PROVIDED RECORDS:
┌──

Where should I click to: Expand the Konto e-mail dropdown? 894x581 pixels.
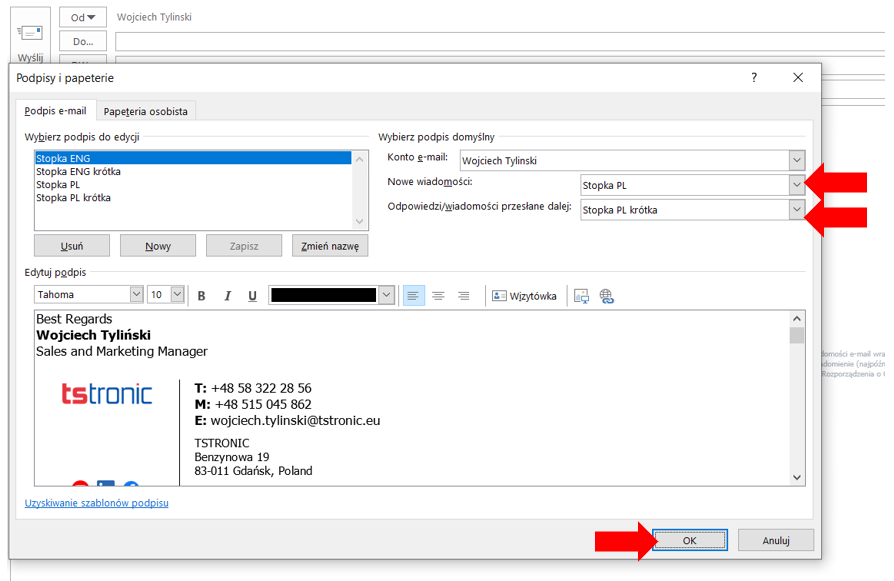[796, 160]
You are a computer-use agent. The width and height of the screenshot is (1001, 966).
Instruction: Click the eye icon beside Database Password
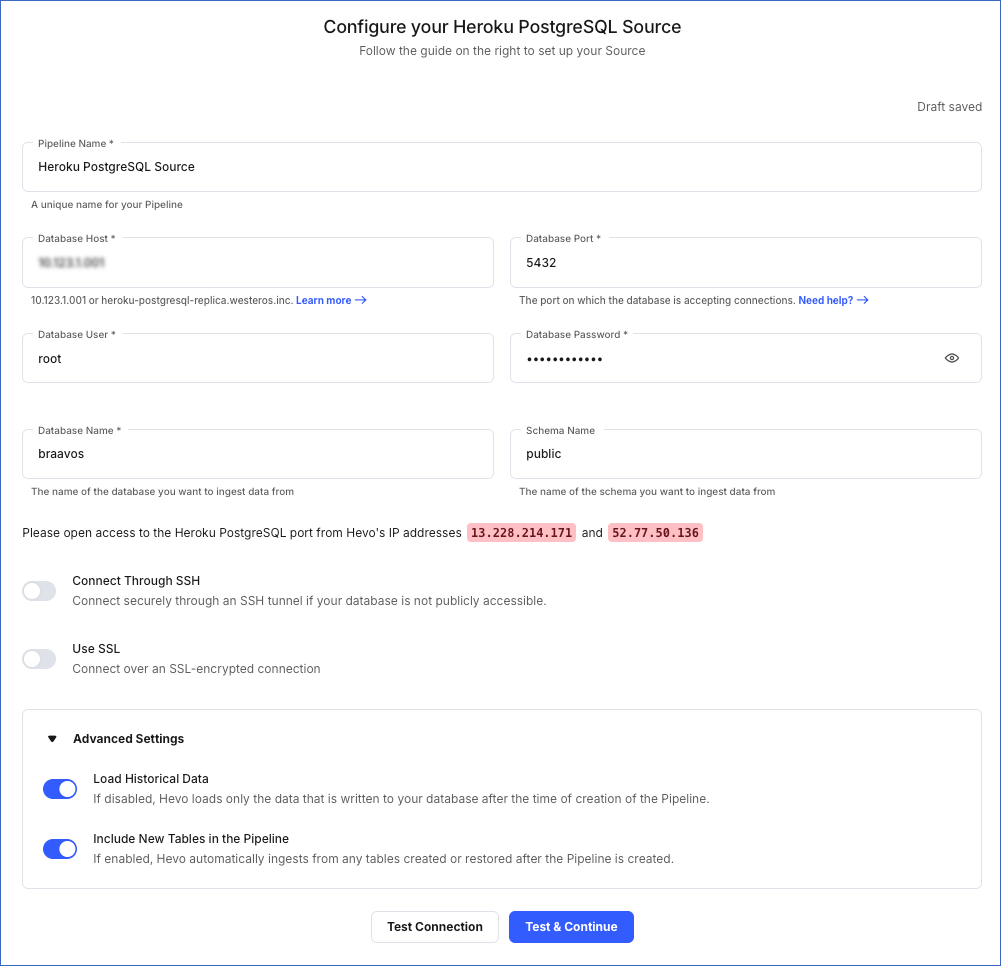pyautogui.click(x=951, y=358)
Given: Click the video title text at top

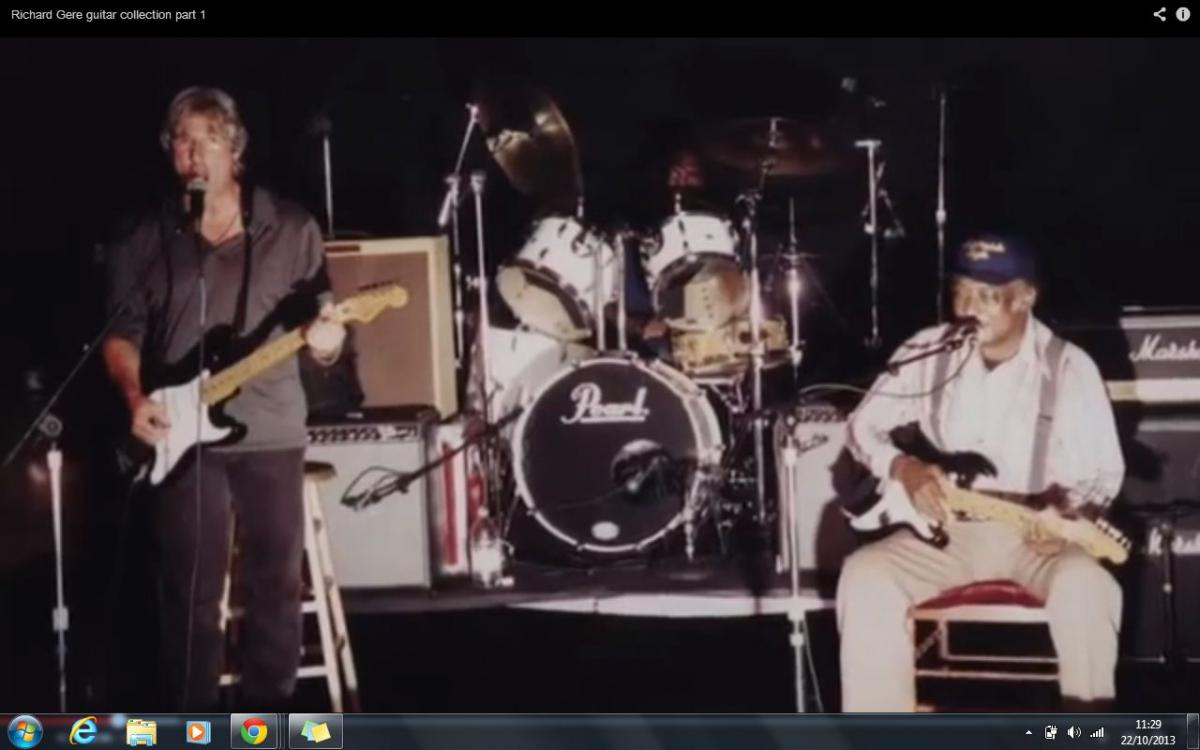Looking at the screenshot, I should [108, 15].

└──

EXERCISE DIRECTIONS: Output every record verbatim, excluding any picture it contains.

REPLY TO THE TASK:
Where should I click to: Expand the Konto e-mail dropdown? 894x581 pixels.
[796, 160]
You are a computer-use agent. The width and height of the screenshot is (1001, 966).
Instruction: Click the eye icon beside Database Password
pyautogui.click(x=951, y=358)
Given: Click the video title text at top

Looking at the screenshot, I should [108, 15].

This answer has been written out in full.